::: Selected extract :::

July 11, 2008
Horan completes WSUI's 'Live from Prairie Lights' summer schedule
Nancy Horan will read from her bestselling novel "Loving Frank," which is just out in paperback, at 7 p.m. Friday, July 25, in Prairie Lights Books at 15 S. Dubuque St. in downtown Iowa City. This final WSUI "Live from Prairie Lights" event for summer 2008, hosted by Julie Englander, is free and open to the public.
The event will be recorded for broadcast on Iowa Public Radio's "Live from Prairie Lights" series. Hour-long "Live from Prairie Lights" productions air at 8 p.m. and 9 p.m. Saturdays, and 7 p.m. Sundays on WSUI-AM 910 in Iowa City and WOI-AM 640 in Ames. Listen live via the University of Iowa Writing University Web site at http://writinguniversity.uiowa.edu.
In the early 1900s, married architect Frank Lloyd Wright eloped to Europe with Mamah Cheney, the wife of one of his clients. "Loving Frank" is the story of that affair and its results.
"I adore this novel, for so many reasons," says popular author Elizabeth Berg. "The intelligence and lyricism of the prose, the attention to period detail, and the epic proportions of this most fascinating love story. Mamah Cheney has been in my head, heart and soul since reading this book; I doubt she'll ever leave."

::: Raw data :::

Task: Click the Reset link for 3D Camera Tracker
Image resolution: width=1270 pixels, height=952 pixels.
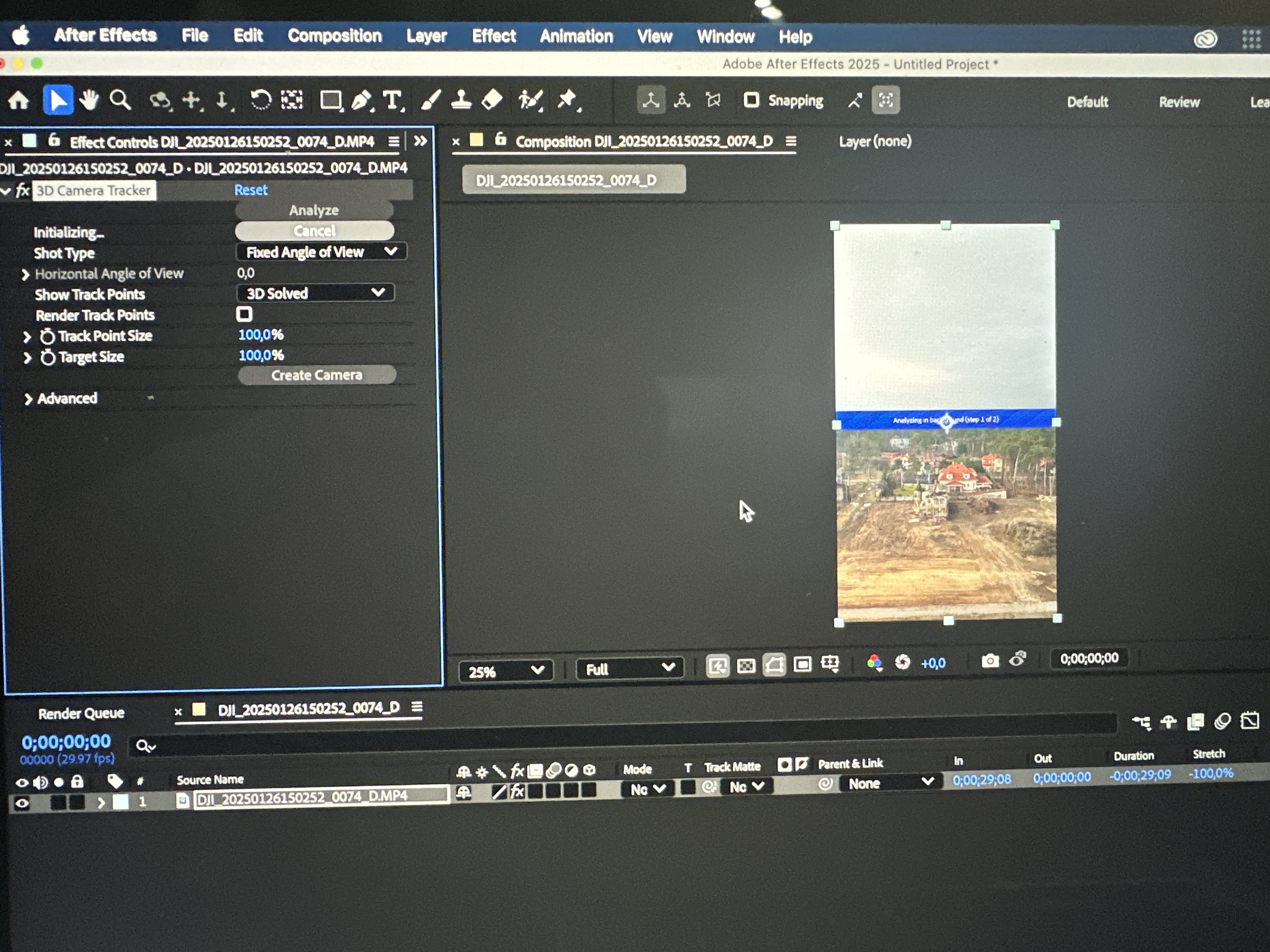Action: (x=250, y=190)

:::

Exercise:
In the announcement of Nancy Horan's reading, who is named as the host of the event?

Result of this task:
Julie Englander